▶ EXERCISE: Starting at the first line of the collected data and ending at the line that contains "node-shape-purple is located", lay out those lines as a JSON list of strings, one string per line. Drop blank lines and leave the pictures out.

Collected data

——

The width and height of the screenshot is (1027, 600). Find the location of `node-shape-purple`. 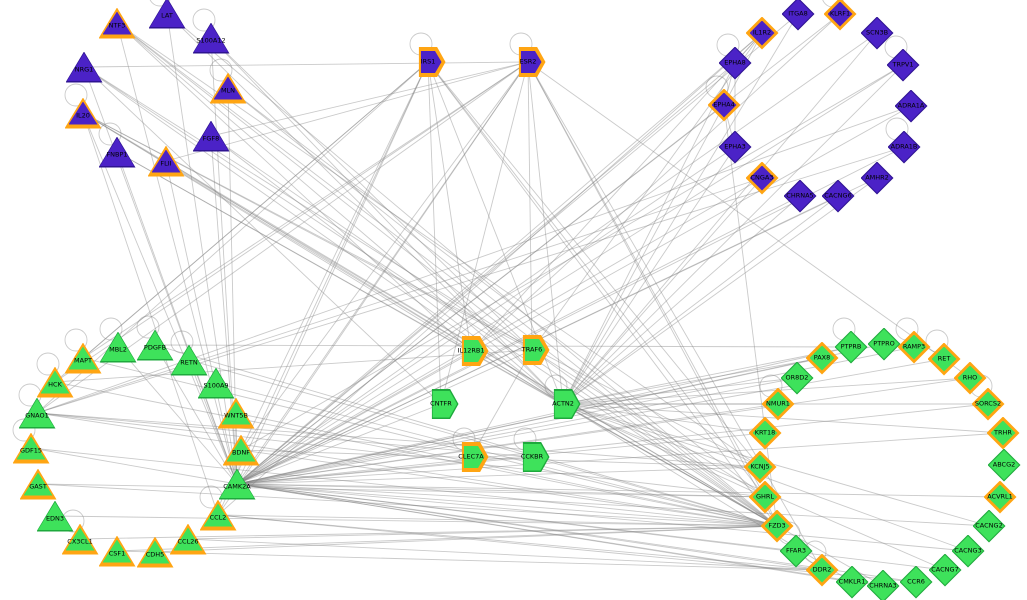

node-shape-purple is located at coordinates (431, 62).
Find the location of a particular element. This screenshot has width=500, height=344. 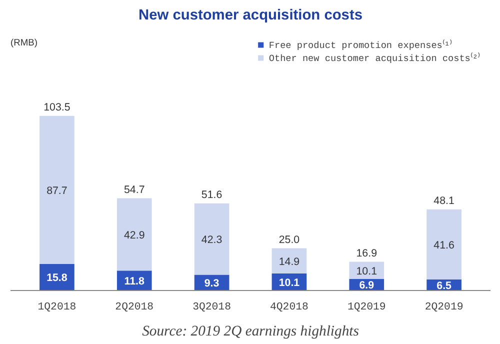

total-label: 16.9 is located at coordinates (367, 254).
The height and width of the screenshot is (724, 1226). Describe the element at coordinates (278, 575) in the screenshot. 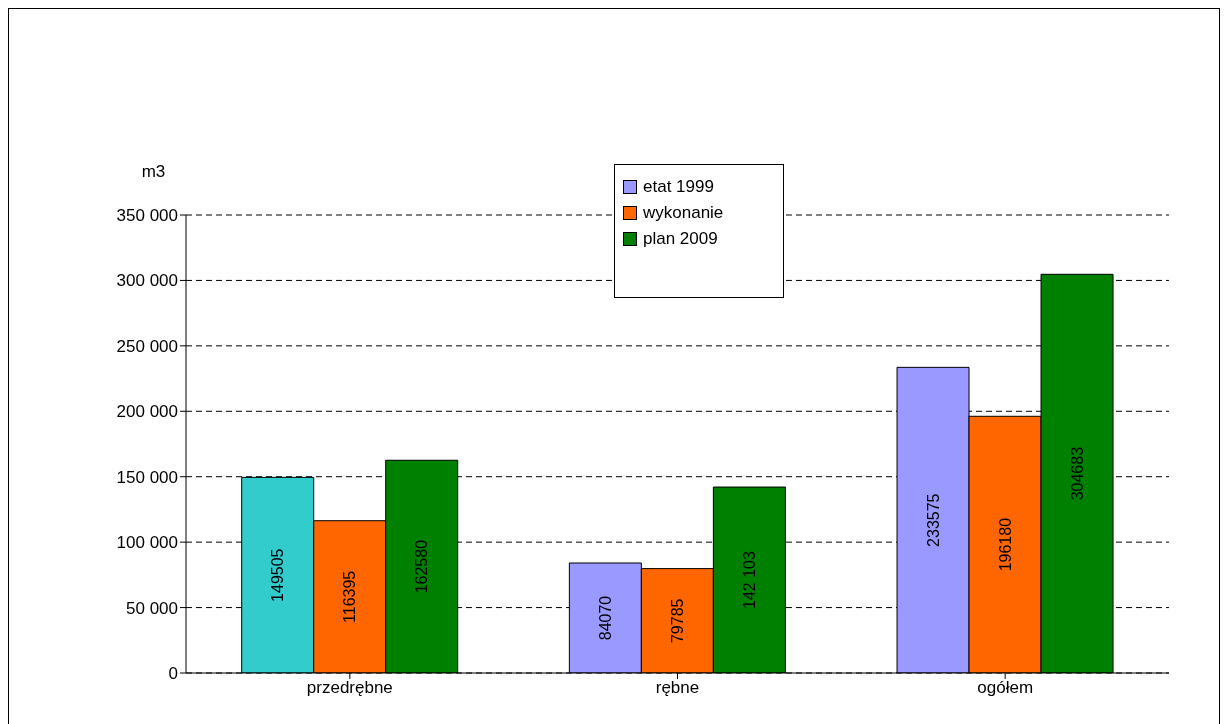

I see `data-label: 149505` at that location.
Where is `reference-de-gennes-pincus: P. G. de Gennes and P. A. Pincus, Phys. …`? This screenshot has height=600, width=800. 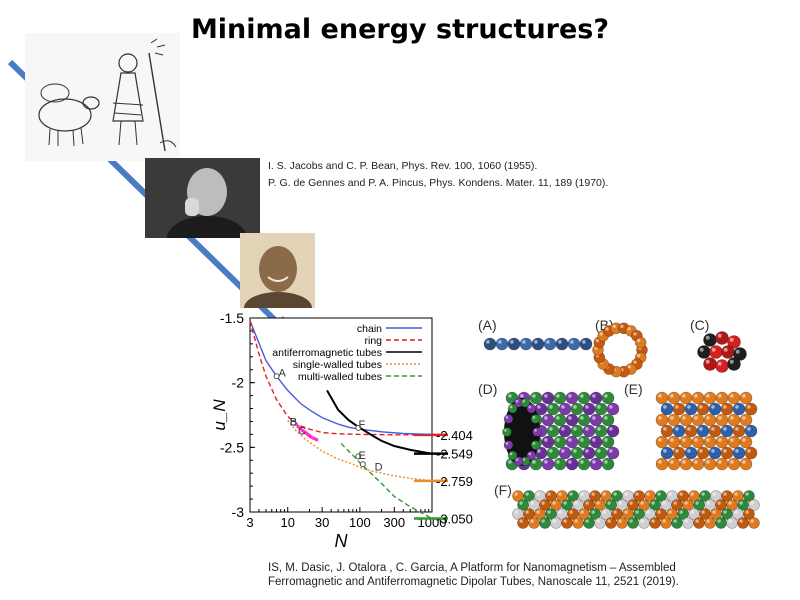
reference-de-gennes-pincus: P. G. de Gennes and P. A. Pincus, Phys. … is located at coordinates (438, 183).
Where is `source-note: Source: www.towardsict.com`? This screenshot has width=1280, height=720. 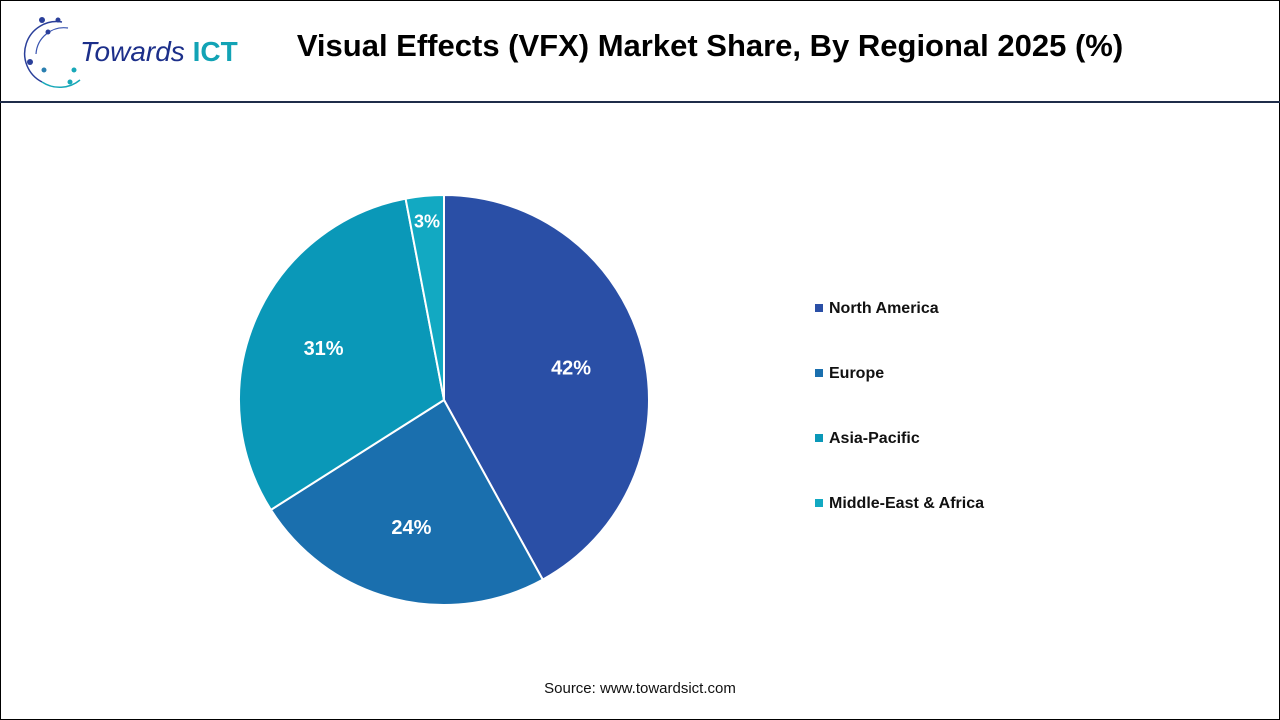 source-note: Source: www.towardsict.com is located at coordinates (640, 688).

——

▶ THE COMPLETED TASK:
[
  "The width and height of the screenshot is (1027, 600). Find the location of `node-shape-purple`. ",
  "node-shape-purple is located at coordinates (431, 62)."
]